Seite:Märchen (Montzheimer) 152.jpg

Fertig. Dieser Text wurde zweimal anhand der Quelle korrekturgelesen. Die Schreibweise folgt dem Originaltext.

Nein, das war doch zu toll. Erschreckt ob des ungelegenen Beobachters schloß er den Hahn so flüchtig, daß er noch tüchtig tropfte, und herrschte den Kleinen an: „Was erfrechst du dich, kleiner Kobold, du bist wohl einer Schaubude entlaufen und willst gar hier stehlen? Pack’ dich, sonst werd’ ich den Meister rufen.“

Das Männlein kicherte boshaft, machte dem Konrad eine lange Nase und rief enteilend:

„Wer ein Heinzelmännchen kränkt,
Daran bald mit Reue denkt.“

„Ein Heinzelmännchen bist du?“ lallte Konrad erschrocken, indem er dem Männlein nachsprang; doch dieses war schon verschwunden; er glaubte es noch die Kellertreppe hinaufspringen zu sehen.

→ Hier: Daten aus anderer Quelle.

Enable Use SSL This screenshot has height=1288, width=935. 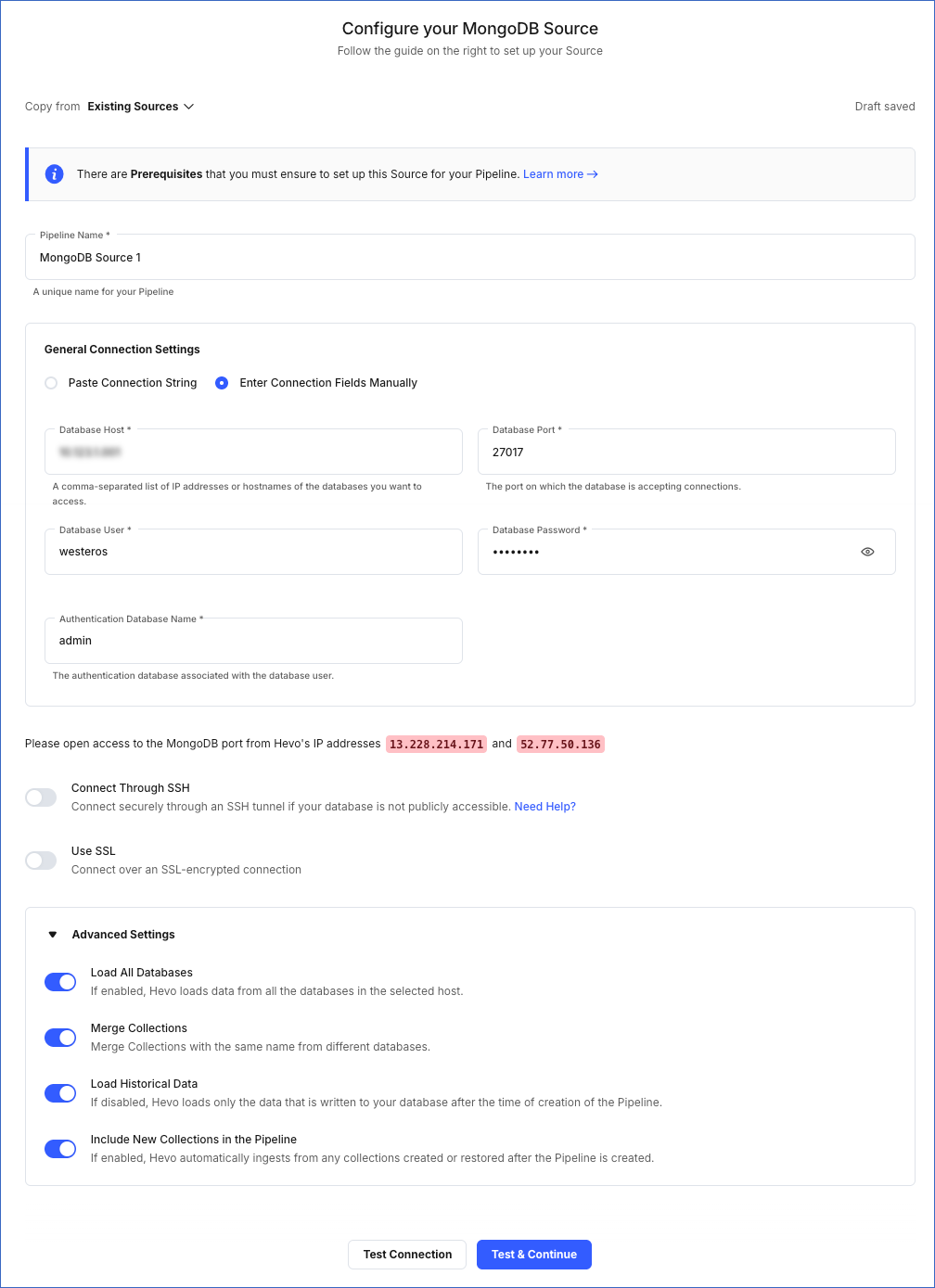(x=41, y=860)
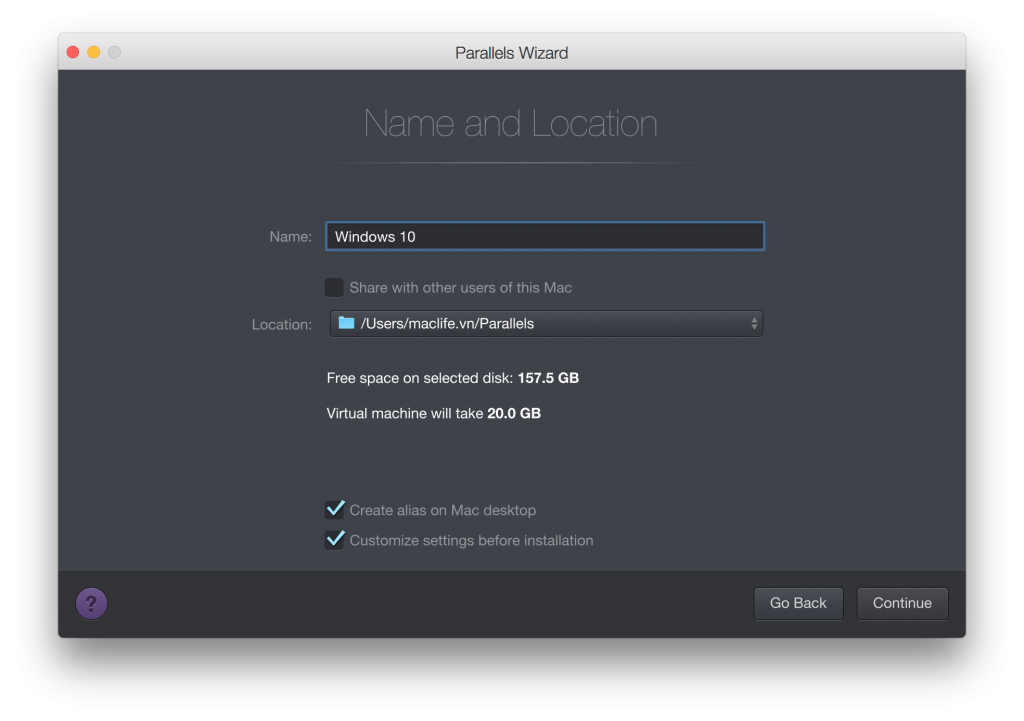Enable Share with other users of this Mac
1024x721 pixels.
point(334,287)
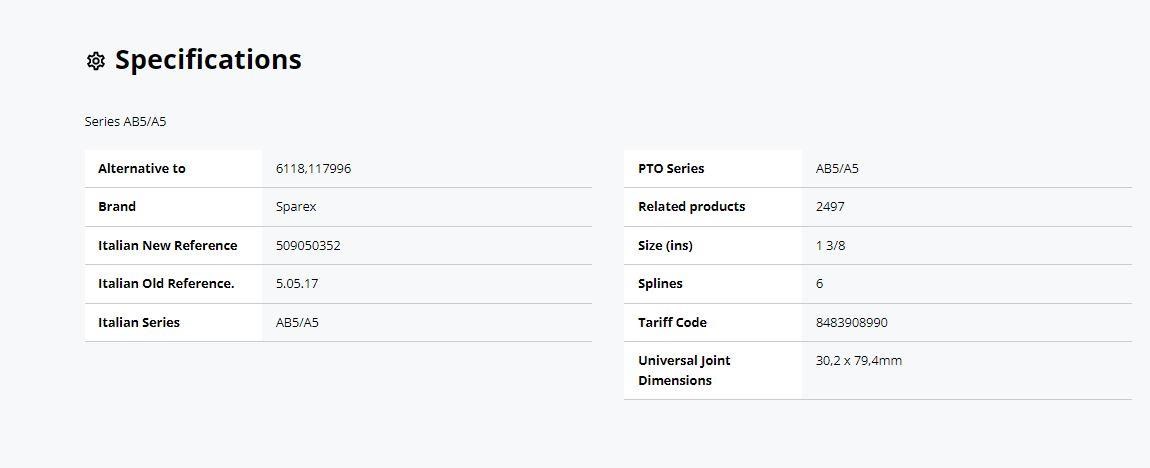The image size is (1150, 468).
Task: Click the Italian Series value AB5/A5
Action: point(297,323)
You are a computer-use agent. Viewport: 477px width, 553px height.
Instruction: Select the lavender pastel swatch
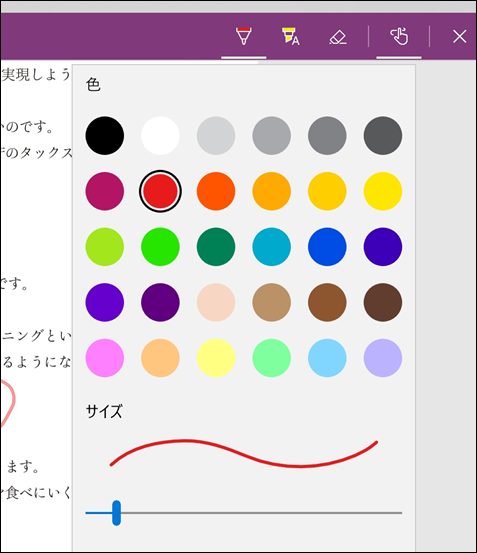click(383, 358)
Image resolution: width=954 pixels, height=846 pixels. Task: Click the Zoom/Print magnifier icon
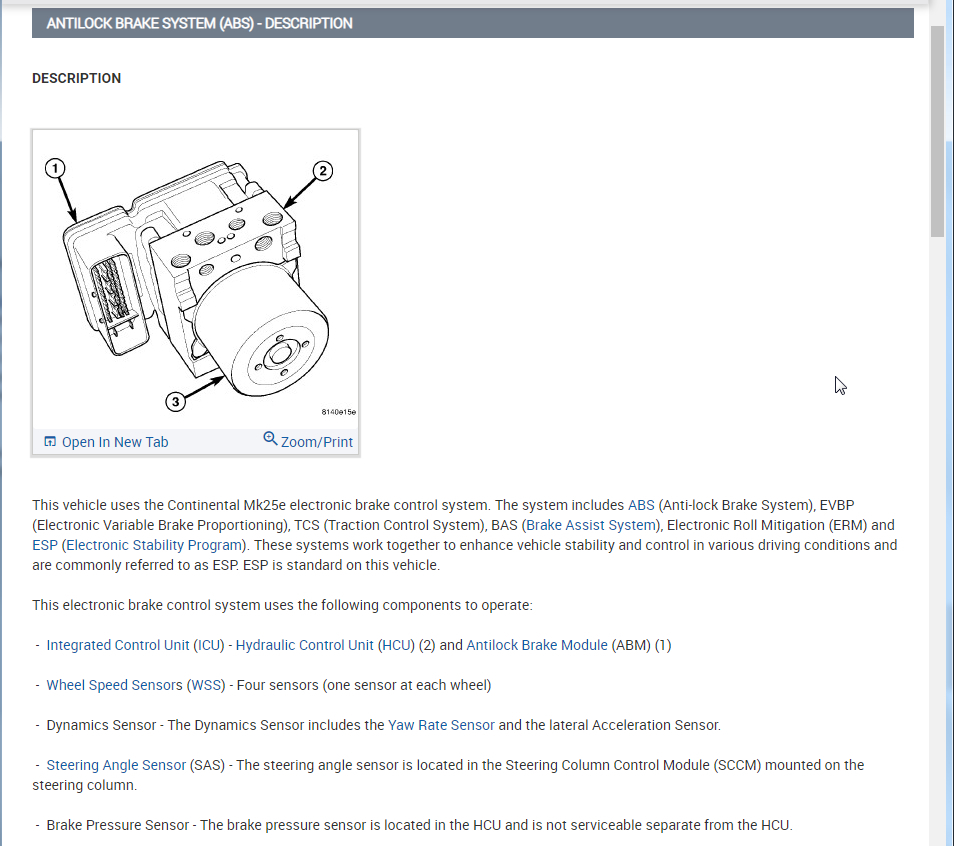(x=270, y=438)
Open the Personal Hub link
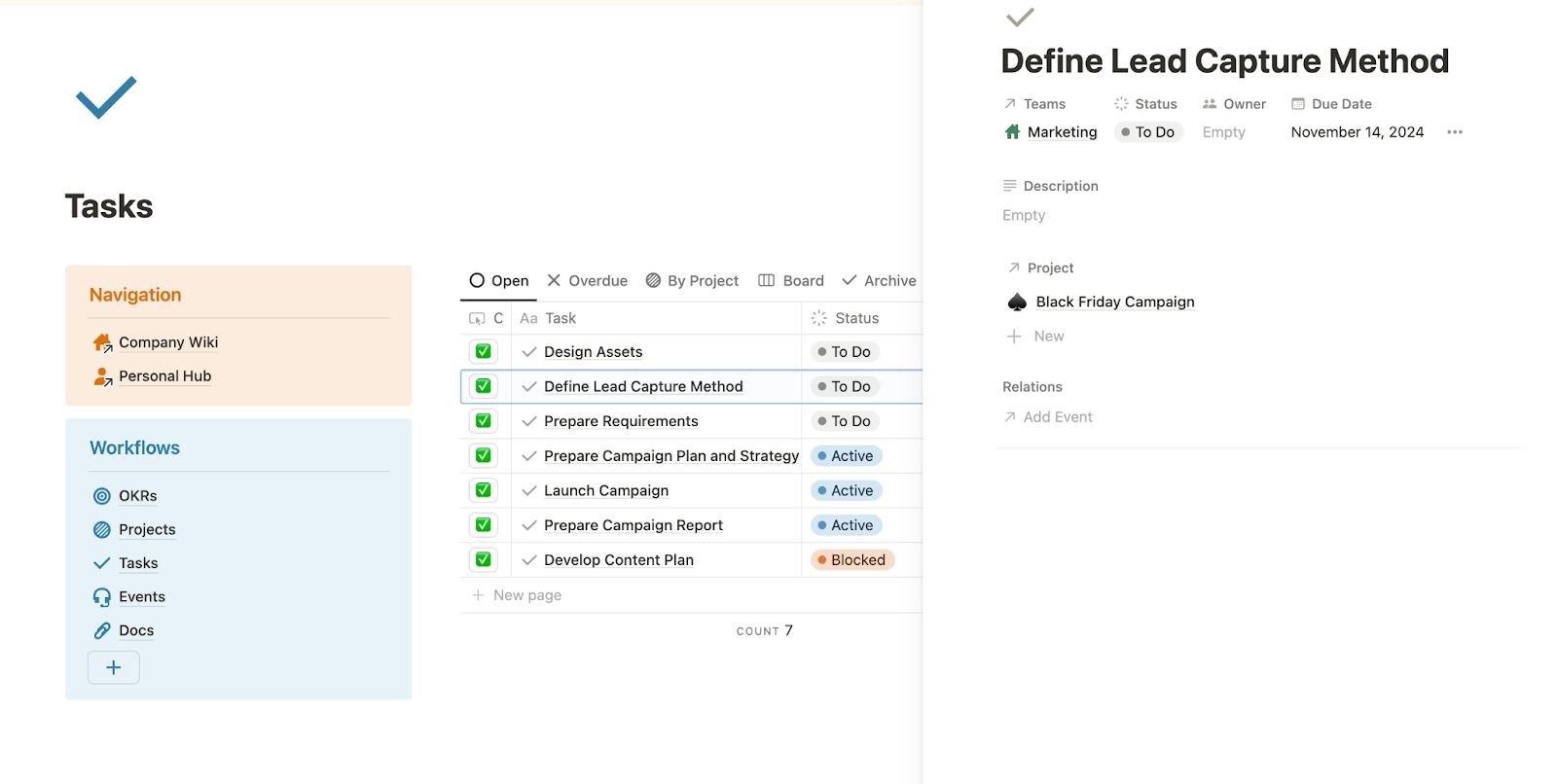The width and height of the screenshot is (1557, 784). [164, 376]
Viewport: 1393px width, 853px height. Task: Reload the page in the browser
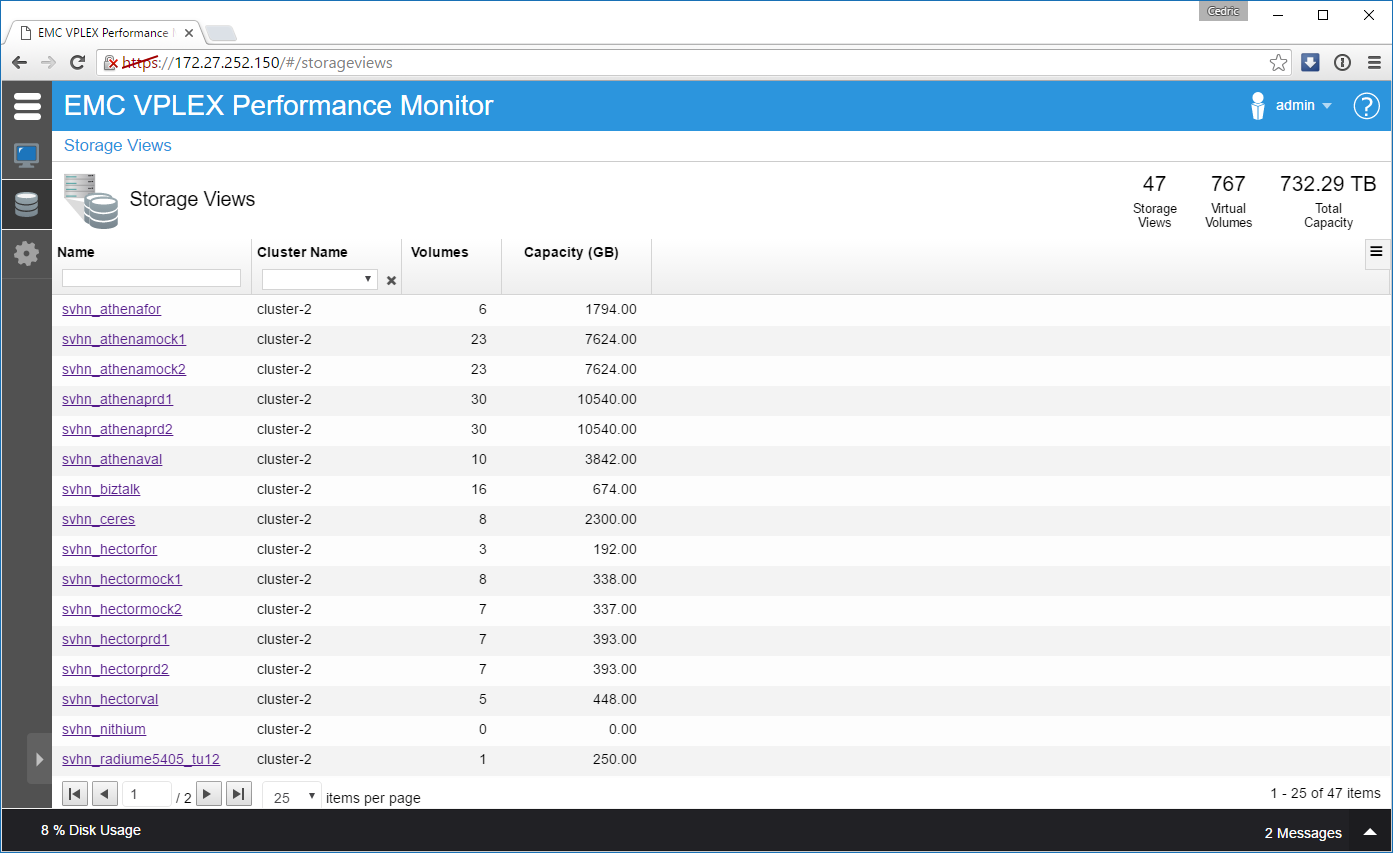click(77, 63)
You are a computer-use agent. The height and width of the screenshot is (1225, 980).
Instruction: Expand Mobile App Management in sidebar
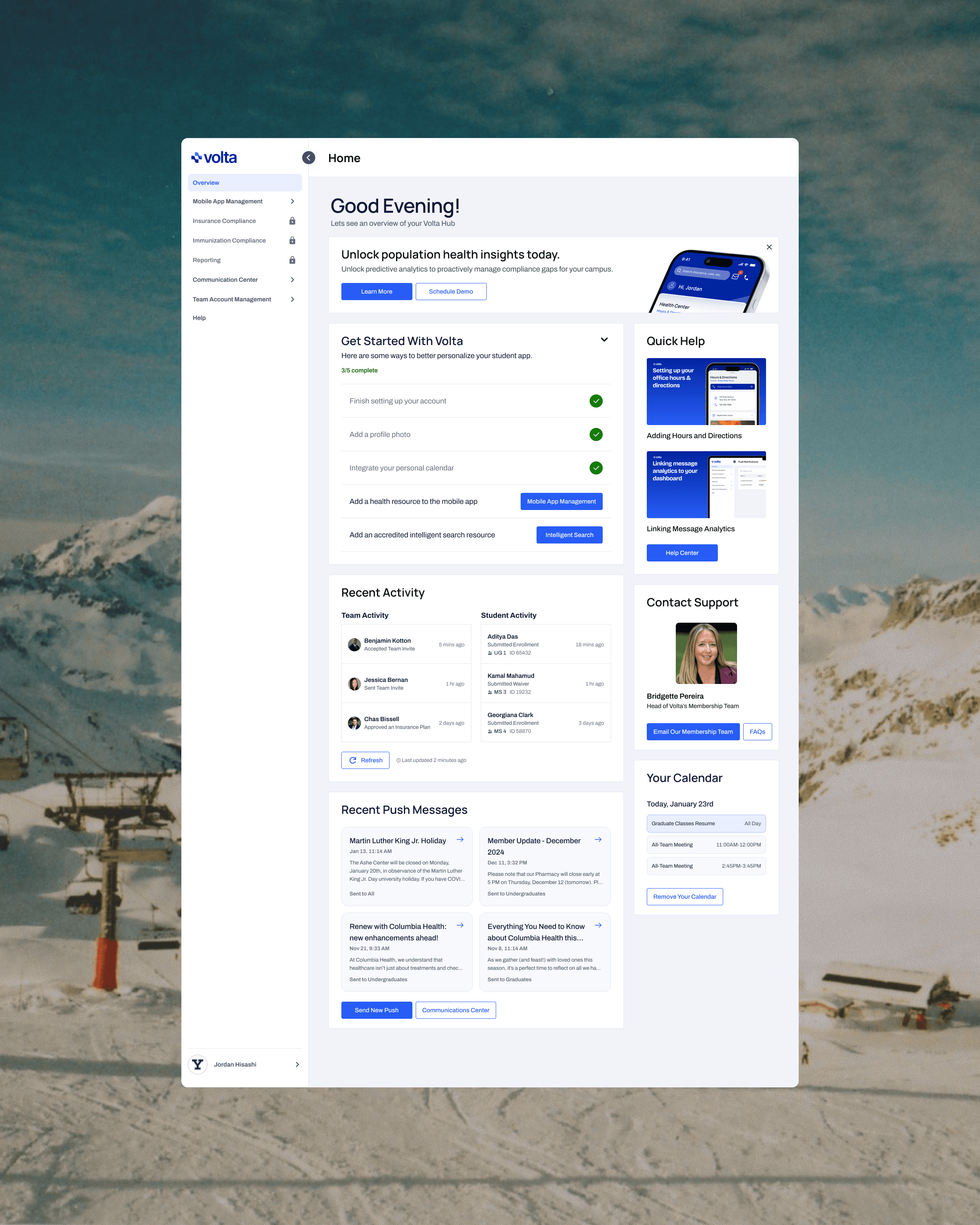[x=292, y=202]
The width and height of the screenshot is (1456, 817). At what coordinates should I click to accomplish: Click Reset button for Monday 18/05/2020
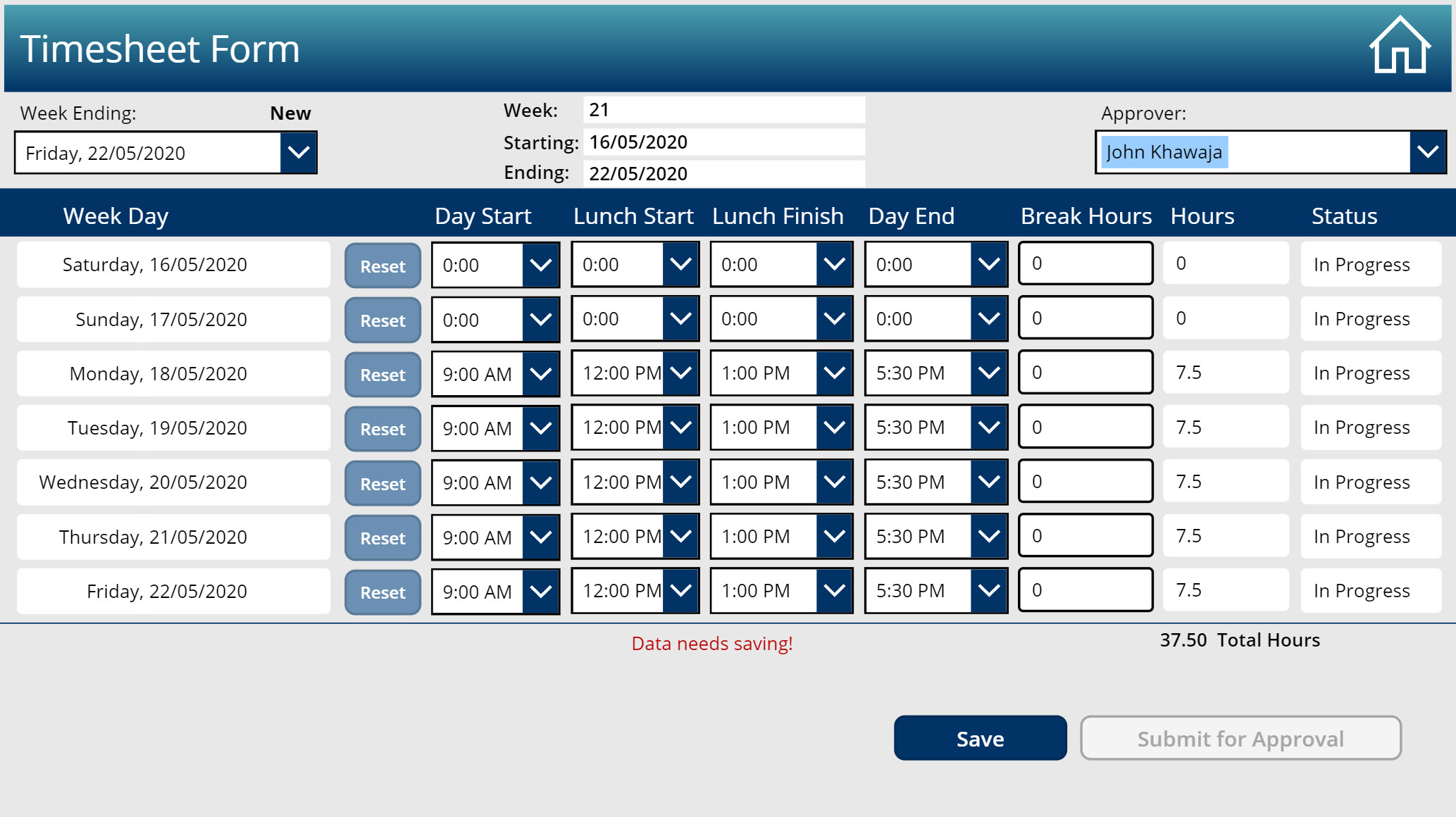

Mit rotem Kopf, zwei vollen und einem leeren Kruge stolperte Konrad wieder ins Wohngemach, wo Meister Anselm ihn befremdet anblickte. „Kommst ja, wie kürzlich der Wendelin, mit einem leeren Kruge?“ forschte der Goldschmied. „Hab’ ihn verschüttet, derweilen ich stolperte,“ log Konrad.

Als der Rausch verflogen war, glaubte er dem Meister gegenüber sich in ein besseres Licht setzen zu müssen, und bat darum, noch bis Mitternacht in der Werkstatt arbeiten zu dürfen.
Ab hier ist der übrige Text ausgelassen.